Picture courtesy Simon Maxwell Photography

As someone who has been passionate about self building for many years, it is really quite something to see our lords and masters finally seeing the benefits of self building and paying more than just lip service to the idea.  Real progress is being made, not least by lobbying from the likes of NaCSBA and it’s NaSBA predecessors. It’s a privilege to be part of it all.

The big announcement I’m waiting to hear is that self builders will be made exempt from S106 agreements. We’ve already achieved an exemption from Community Infrastructure Levy (CIL) charges, but S106 is still a threat to small-scale building. I appreciate that local authorities depend on S106 to support much of the development in their areas but I believe that it is not for the individual self builder to fund these. By nature, self builders put virtually everything they have into building their own homes in terms of both time and resources. It’s usually only just enough and for many it isn’t even that, forcing all sorts of economies to get over the finishing line to completion. Adding S106 commitments on top of this is likely to be the straw that breaks the camel’s back – its simply too much to ask.  I think the  S106 commitment could apply for those building 2 or more homes, ideally 10 or more as with the CIL exemption. By definition there is more cash involved and a bigger ‘pot’ to raid with multiple developments, but for the individual self builder on a modest budget, let’s not tie their hands before they start.

One more event of note this week was a trip to Sheffield town hall for the launch of Sheffield as one of the first eleven Right to Build Vanguard Councils on 22 November.
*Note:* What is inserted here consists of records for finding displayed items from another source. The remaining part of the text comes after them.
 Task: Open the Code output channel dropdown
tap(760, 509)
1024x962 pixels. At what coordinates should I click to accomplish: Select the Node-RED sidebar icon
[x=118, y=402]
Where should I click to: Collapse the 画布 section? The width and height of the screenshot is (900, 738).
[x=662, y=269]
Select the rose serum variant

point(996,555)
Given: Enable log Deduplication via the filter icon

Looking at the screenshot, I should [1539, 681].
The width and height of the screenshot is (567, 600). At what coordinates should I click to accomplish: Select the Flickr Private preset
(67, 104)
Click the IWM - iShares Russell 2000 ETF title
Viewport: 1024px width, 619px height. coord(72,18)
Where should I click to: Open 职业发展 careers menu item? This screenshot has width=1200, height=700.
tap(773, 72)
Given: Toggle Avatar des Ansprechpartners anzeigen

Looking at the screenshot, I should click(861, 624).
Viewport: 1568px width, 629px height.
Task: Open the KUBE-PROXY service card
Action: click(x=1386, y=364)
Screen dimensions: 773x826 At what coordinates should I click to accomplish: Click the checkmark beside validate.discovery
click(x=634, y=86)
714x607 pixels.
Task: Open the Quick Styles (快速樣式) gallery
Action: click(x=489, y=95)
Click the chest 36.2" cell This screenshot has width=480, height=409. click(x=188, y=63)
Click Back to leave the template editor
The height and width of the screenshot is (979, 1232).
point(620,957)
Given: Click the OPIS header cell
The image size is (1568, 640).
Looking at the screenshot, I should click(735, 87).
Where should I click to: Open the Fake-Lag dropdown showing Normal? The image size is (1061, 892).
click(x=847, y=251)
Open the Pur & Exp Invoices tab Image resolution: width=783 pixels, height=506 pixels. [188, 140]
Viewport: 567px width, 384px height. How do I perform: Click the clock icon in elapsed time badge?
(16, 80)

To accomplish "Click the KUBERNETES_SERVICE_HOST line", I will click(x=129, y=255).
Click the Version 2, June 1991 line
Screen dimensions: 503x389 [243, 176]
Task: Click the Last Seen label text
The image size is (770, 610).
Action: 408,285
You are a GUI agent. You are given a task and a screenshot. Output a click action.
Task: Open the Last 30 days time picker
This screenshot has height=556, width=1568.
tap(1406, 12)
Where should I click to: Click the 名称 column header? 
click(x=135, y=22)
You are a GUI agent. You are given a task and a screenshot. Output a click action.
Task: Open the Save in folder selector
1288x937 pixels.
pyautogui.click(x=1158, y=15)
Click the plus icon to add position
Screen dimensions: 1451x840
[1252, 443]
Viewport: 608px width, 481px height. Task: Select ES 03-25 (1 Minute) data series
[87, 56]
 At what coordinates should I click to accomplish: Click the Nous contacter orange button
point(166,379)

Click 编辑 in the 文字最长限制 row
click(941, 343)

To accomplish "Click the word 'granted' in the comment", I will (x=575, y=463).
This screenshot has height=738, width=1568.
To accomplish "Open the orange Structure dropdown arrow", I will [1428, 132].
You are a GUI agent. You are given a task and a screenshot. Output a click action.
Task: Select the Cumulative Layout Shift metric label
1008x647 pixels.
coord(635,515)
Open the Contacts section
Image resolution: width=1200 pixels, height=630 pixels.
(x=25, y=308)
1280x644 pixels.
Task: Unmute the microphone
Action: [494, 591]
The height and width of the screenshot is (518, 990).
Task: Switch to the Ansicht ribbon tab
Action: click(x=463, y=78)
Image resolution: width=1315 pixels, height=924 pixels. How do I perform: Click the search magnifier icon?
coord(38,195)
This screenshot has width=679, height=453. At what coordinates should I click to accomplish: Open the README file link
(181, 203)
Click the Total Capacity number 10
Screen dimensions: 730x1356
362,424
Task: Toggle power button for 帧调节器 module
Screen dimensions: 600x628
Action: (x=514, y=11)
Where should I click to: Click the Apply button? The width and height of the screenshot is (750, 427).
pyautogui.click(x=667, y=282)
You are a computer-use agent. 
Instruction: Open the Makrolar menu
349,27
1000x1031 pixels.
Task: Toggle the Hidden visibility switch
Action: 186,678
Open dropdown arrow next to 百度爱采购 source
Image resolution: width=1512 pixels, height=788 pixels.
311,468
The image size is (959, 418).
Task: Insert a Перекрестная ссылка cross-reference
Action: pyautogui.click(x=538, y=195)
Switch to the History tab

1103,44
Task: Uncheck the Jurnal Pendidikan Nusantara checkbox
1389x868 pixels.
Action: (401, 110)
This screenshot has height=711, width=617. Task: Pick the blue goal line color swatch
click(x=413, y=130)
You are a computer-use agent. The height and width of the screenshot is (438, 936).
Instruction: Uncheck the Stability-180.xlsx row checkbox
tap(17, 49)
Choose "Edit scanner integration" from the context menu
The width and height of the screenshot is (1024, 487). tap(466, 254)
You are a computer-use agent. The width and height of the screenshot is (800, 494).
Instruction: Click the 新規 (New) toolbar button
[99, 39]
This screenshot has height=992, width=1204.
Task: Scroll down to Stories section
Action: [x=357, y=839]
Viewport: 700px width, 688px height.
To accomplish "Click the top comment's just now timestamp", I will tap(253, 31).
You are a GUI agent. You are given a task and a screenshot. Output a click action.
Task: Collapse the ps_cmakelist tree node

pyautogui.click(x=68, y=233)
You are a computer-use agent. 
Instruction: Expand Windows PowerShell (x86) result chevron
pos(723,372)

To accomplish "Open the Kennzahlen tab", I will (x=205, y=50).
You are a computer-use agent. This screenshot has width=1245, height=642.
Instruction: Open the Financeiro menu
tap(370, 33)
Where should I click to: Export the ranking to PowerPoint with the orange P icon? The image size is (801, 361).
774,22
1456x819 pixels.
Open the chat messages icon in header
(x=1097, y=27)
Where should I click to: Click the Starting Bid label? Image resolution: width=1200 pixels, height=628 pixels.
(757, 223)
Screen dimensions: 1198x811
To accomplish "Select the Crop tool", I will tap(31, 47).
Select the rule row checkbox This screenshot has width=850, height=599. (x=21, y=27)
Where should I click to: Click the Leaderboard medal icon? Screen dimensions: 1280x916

I spoke at this event and the turnout was remarkable, with what I would estimate as around 200 members of the public attending, all keen to find out more about self and custom building opportunities.  Sheffield Council has clearly embraced the idea and looks like it plans to deliver. If all goes to plan, suitable plots of council land will be identified and made available to those locals who have registered their interest. If the other 10 vanguards are this enthusiastic, I think we might be a winner with this policy.